A new study in mice has shown that levels of dietary fibre can influence the balance of microbes in the gut in ways that make the airways more or less prone to the inflammation seen in allergic airway diseases.
Metabolites from intestinal microbiota are key determinants of host-microbe mutualism and, consequently, the health or disease of the intestinal tract, researchers said. However, whether such host-microbe crosstalk influences inflammation in peripheral tissues, such as the lung, is poorly understood.

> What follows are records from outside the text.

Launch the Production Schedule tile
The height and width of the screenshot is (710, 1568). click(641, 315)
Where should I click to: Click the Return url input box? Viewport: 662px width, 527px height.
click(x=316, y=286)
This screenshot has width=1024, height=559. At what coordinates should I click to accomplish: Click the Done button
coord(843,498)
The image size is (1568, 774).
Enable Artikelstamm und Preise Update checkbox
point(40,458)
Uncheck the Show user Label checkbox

“We found that dietary fermentable fibre content changed the composition of the gut and lung microbiota, in particular by altering the ratio of Firmicutes to Bacteroidetes,” researchers from the University Hospital of Lausanne in Switzerland and colleagues wrote in the journal Nature Medicine.
The gut microbiota metabolised the fibre, consequently increasing the concentration of circulating short-chain fatty acids (SCFAs), researchers said. Mice fed a high-fibre diet had increased circulating levels of SCFAs and were protected against allergic inflammation in the lung, whereas a low-fibre diet decreased levels of SCFAs and increased allergic airway disease.
Treatment of mice with the SCFA propionate led to alterations in bone marrow hematopoiesis that were characterised by enhanced generation of macrophage and dendritic cell (DC) precursors and subsequent seeding of the lungs by DCs with high phagocytic capacity but an impaired ability to promote T helper type 2 (TH2) cell effector function.
The effects of propionate on allergic inflammation were dependent on G protein–coupled receptor 41 (GPR41, also called free fatty acid receptor 3 or FFAR3), but not GPR43 (also called free fatty acid receptor 2 or FFAR2).
“Our results show that dietary fermentable fibre and SCFAs can shape the immunological environment in the lung
and influence the severity of allergic inflammation,” researchers said.